Lawyers’ representatives from across the country have criticised the speed at which the courts have disposed of cases pending since 2008 in recent months, calling it a violation of due process that will result in further litigation in the form of appeals.
The participants in the All Pakistan Lawyers Representatives Conference here on Thursday passed a resolution demanding the withdrawal of the judicial policy calling for the disposal of all cases pending since 2008 by the end of this year.
The policy formulated by the National Judicial Policy Making Committee (NJPMC) was unreasonable and violated the principles of due process, stated the resolution.
“The direction should be withdrawn with immediate effect,” it read. “Denial of due process will not end delays but will simply multiply litigation, clogging the courts for decades to come.”
The conference was hosted by the Pakistan Bar Council (PBC) at the Lahore High Court Bar Association’s (LHCBA) Karachi Shuhada Hall. It was attended by the elected representatives of bar councils and bar associations.

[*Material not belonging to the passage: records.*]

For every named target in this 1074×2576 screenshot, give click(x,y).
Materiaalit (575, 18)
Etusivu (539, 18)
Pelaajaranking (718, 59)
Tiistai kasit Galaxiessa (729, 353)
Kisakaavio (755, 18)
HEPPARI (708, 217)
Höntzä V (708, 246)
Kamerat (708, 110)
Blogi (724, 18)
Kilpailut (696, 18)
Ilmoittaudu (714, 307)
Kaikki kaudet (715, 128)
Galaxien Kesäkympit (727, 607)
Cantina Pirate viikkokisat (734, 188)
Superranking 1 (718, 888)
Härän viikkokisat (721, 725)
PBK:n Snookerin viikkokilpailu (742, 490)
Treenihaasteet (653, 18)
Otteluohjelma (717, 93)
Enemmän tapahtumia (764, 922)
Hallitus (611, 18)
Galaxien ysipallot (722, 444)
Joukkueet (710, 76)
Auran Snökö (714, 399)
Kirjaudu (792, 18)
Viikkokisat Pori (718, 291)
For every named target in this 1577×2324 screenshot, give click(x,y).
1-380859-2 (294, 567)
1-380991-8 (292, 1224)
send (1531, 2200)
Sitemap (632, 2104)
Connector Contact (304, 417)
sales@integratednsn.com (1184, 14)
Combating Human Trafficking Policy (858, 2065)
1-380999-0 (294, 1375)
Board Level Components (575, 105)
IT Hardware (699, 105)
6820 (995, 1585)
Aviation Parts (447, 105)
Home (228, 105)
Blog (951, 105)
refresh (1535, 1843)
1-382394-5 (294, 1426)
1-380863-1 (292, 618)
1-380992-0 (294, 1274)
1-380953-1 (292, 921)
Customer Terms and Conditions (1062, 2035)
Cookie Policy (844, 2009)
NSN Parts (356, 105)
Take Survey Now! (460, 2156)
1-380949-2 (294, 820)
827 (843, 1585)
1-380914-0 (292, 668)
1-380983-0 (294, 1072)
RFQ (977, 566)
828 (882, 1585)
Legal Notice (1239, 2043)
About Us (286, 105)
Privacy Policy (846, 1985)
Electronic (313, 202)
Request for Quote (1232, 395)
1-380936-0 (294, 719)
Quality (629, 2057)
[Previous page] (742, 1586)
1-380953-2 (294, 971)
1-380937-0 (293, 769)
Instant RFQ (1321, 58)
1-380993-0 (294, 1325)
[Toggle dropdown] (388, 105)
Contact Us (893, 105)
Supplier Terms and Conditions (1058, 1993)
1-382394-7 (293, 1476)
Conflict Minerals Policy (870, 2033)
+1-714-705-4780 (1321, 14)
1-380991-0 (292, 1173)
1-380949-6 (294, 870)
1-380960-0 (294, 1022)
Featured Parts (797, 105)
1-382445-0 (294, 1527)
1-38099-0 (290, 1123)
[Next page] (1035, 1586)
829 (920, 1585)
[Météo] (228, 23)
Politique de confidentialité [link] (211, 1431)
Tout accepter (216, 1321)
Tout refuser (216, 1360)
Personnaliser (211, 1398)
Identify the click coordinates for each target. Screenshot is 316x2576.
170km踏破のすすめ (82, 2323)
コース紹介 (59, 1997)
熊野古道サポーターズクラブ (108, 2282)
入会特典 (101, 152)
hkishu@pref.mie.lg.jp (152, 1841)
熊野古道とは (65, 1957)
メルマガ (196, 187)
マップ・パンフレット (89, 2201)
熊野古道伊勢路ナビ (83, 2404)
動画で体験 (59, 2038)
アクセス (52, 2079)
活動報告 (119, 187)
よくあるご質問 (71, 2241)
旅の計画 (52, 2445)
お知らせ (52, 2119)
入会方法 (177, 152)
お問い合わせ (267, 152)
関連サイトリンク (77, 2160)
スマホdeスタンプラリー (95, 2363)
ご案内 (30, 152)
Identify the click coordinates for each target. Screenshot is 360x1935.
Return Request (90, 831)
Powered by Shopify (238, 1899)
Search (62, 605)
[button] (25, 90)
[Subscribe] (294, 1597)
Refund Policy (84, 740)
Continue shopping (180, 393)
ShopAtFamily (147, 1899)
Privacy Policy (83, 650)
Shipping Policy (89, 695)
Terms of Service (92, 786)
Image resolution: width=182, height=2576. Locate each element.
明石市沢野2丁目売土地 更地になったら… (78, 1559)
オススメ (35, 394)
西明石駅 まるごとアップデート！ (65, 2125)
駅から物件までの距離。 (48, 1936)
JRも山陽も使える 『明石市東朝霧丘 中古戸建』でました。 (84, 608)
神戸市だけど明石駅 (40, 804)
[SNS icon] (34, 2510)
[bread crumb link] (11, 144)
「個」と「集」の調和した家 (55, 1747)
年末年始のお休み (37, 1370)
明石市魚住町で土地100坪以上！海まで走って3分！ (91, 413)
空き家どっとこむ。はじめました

Justice hurried is justice buried
The policy “is possibly an earnest effort for streamlining the administration of justice and carried some fruitful recommendations. But it suffers from serious flaws and its implementation lacks due process as guaranteed under Article 10A of the Constitution,” the resolution read.
Rather than the delivery of justice without delay, the policy had resulted in a focus on ending litigation through any means, it said. Basic principles laid down for judicial independence had been ignored. “While eliminating delays, justice should not be buried in the process,” it read.
The lawyers noted that from July 1 to November 30, the 1,350 judges in the subordinate judiciary in the Punjab had disposed of a total of 795,673 cases. The lawyers acknowledged that there was a huge backlog and chronic delays in the courts, but said the best way to address these was through better case management and the filling of vacancies for judges.
“Every High Court should devise an independent case management and court management system for control over subordinate judges in close consultation with elected representatives of the bar,” read the resolution.
Nomination of judges
“The deficiency of judges in the High Courts is mainly responsible for the backlog of cases,” read the resolution. There are over 8,000 prisoners on death row who have appeals pending.
The Sindh High Court is meant to have 40 judges, but only has 24. The Lahore High Court has a sanctioned strength of 60 judges, but only has 36. The appointment of judges should be carried out without delay and on merit so that the High Courts can work at full strength, the lawyers said. The size of the subordinate judiciary should also be increased and the government should provide funds for the establishment of more courtrooms and other infrastructure.
The nomination of judges is now the sole responsibility of the Judicial Commission. The lawyers’ representatives said that the rules should be amended so every member of the commission could propose a name to be considered for appointment to the superior judiciary, rather than just the chief justices of the High Courts and the Supreme Court.
“The accountability structure of the judicial policy undermines the judicial autonomy of the High Court and seriously undermines their independence. It creates a single fountain head of judicial power, which compromises Article 203 of the Constitution,” the resolution read.
The lawyers suggested that retired judges of the superior courts should not be appointed to any paid post, particularly one lower in status to their previous post, barring exceptional circumstances. Similarly, practising lawyers rather than retired judge should be appointed to head tribunals and special courts.
The judicial authorities should take serious and prompt action to end widespread corrupt practices, the lawyers said. Disciplinary action against lawyers pending before disciplinary tribunals must also be decided quickly. The Supreme Judicial Council must also take up the references pending before it for several years.
The bar representatives also said that the Supreme Court should have consulted the bars concerned on the reference sent by President Asif Zardari to the Supreme Court regarding the appointment of judges to the Islamabad High Court, as the lawyers were key stakeholders in the case. The lawyers’ point of view “has been shut out in this particular matter,” they said.
PBC Vice Chairman Akhtar Hussian, PBC Executive Committee Chairman Burhan Muazzam Malik, Supreme Court Bar Association President Mian Israrul Haq, LHCBA President Shehram Sarwar Chaudhry, Punjab Bar Council Vice Chairman Ghulam Abbas Nissoana, Balochistan Bar Council Executive Committee Chairman Munir Kakar, and PBC members Mian Abbas, Ramazan Chaudhry, Ahsan Bhoon, Azam Nazir Tarar and Syed Qalb-e-Abbas participated in the conference.
Published in The Express Tribune, December 21st, 2012.